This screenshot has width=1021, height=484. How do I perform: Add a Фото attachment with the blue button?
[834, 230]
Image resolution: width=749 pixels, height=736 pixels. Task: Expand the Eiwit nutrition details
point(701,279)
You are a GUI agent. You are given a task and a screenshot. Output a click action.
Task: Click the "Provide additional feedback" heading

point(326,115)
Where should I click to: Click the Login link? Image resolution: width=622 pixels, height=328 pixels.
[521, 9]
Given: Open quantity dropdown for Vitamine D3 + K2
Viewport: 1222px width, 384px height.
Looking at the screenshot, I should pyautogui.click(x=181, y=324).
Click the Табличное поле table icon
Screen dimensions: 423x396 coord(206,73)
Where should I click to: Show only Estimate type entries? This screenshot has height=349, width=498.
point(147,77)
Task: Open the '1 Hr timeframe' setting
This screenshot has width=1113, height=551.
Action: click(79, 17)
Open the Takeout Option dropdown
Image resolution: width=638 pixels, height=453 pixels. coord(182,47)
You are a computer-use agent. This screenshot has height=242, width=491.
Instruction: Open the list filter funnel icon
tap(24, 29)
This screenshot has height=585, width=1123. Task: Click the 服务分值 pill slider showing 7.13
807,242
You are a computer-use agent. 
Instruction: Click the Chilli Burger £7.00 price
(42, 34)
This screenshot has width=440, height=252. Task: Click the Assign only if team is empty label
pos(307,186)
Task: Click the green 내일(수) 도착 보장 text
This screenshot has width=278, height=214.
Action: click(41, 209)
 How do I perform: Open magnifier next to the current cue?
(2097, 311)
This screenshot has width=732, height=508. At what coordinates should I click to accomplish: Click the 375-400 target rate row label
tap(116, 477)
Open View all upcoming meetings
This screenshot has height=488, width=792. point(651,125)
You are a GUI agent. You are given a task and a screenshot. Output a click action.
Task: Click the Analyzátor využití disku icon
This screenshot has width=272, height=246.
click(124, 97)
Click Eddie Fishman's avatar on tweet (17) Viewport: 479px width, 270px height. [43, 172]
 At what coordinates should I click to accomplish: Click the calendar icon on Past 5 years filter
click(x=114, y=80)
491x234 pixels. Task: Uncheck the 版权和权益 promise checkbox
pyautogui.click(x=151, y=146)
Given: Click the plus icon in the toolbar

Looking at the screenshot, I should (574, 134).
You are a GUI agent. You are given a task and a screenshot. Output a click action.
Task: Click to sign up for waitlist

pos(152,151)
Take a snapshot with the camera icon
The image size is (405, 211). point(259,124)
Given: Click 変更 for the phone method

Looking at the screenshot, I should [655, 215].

- - -

▶ _ACTIVITY_
Return a copy of each line in the entries that contains "computer".

▶ _RESULT_
You are a computer-use agent. This screenshot has height=242, width=491.
You are a computer-use agent. 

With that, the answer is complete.